The government should also focus on reducing the gap of mental health coverage and resource allocation between urban and rural areas. In addition to being given adequate social support, rural residents should also be given more medical resources and social infrastructure. The successful management and treatment of depression and anxiety disorders in terms of infrastructure, resources, personnel and training programs require the joint efforts of doctors, nurses, psychologists, social workers and volunteers [8]. Experts from urban areas are able to supervise non-professional workers and provide advice to depression and anxiety patients in rural areas through a mobile treatment team [56].
There are some limitations in this study. First, Questionnaires about depression and anxiety are self-reports, not clinical diagnoses. Data based on self-reports implies the possibility of deviation. If anxiety and depression are clinically evaluated and diagnosed, the results may be different. However, these results emphasize the impact of depression and anxiety disorders on the remaining quality of life. Second, the healthy life expectancy calculated by Sullivan’s method only uses the cross-sectional prevalence. The mechanisms related to depression and anxiety were not explored in this study. Although urban and rural areas contain related variables, these variables change over time. The interaction between anxiety and depression can be complex. Therefore, it is difficult to measure with a single scale. Future research may consider using an effective scale in combination, which may provide a clearer picture.
Third, unfortunately, COVID-19 has changed everything, and it also has a serious impact on the depression and anxiety of the population. Therefore, the status and trends of depression and anxiety in 2013 and 2018 cannot explain the current situation. We should compare the data of this special period with the previous data in 2013 and 2018 in future research to reveal the impact of COVID-19 on DAFLE.

5. Conclusions

Even though women live longer lives, they live more years with depression and anxiety disorders.

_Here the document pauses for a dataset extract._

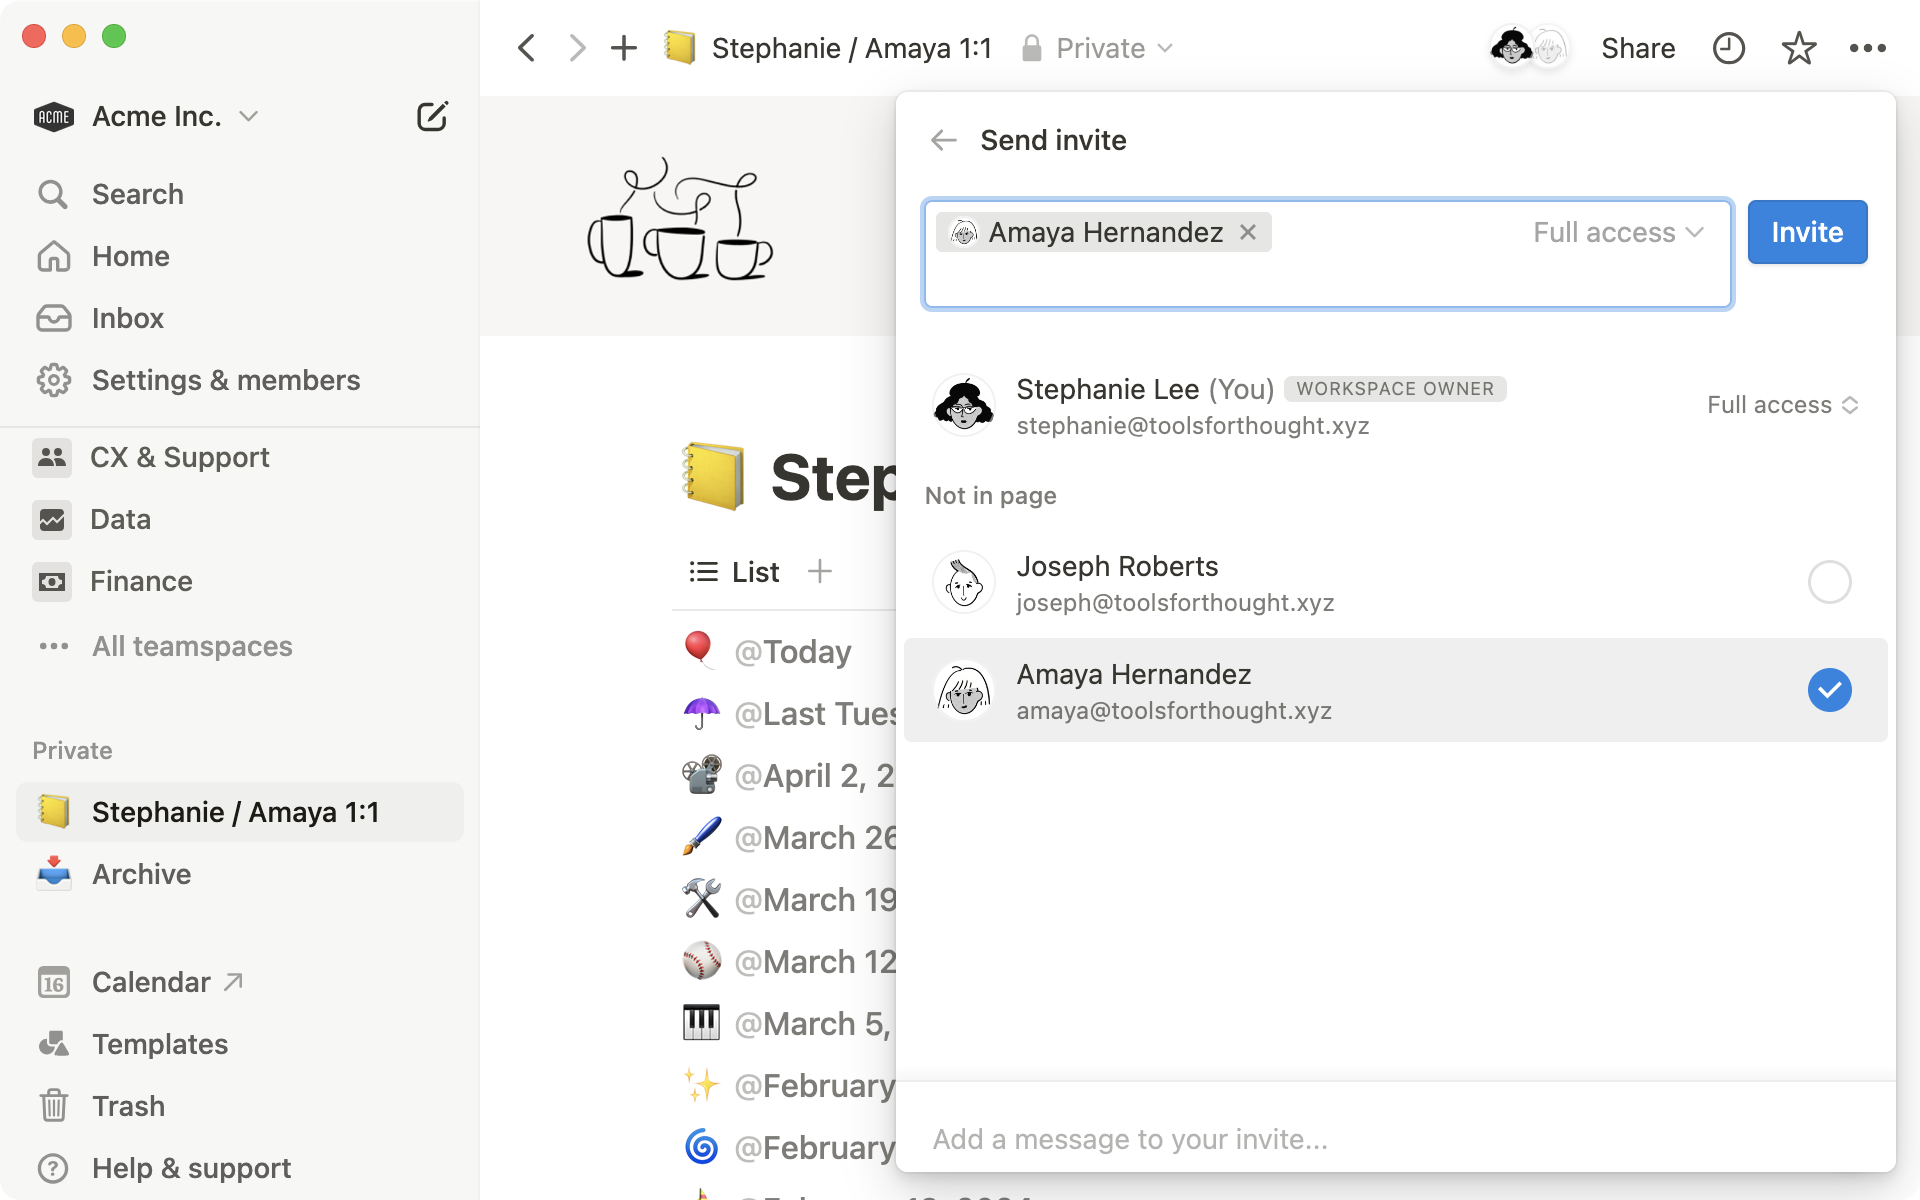Screen dimensions: 1920x1200
Task: Select the All teamspaces menu item
Action: pos(192,644)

From 2013 to 2018, life expectancy with depression and anxiety increased significantly and the proportion of life expectancy without depression and anxiety declined in Jiangxi, which may reflect living more years with lower quality of life and worse health status. The elderly in rural areas are particularly affected by depression and anxiety. Mental health problems need to be paid attention to and widely supported by the public, medical departments the government. At the same time, the findings have certain reference significance for the development of mental health work in other countries and regions similar to Jiangxi Province, China.

Author Contributions

This manuscript was completed by all authors. Conceptualization: S.H., H.Y.; investigation: Y.W.; Methodology: Y.W., X.C., S.H.; Visualization: Y.W., S.W.; data curation: S.H., Z.L.; funding acquisition: Y.L.; writing-original draft preparation: Y.W.; writing-review and editing: H.Z. and S.H. All authors have read and agreed to the published version of the manuscript.

Funding

This research received funding from National Natural Science Foundation of China (Grant NO.: 81960618); the Ministry of Education of Humanities and Social Science Project (Grant NO.: 17YJC840015).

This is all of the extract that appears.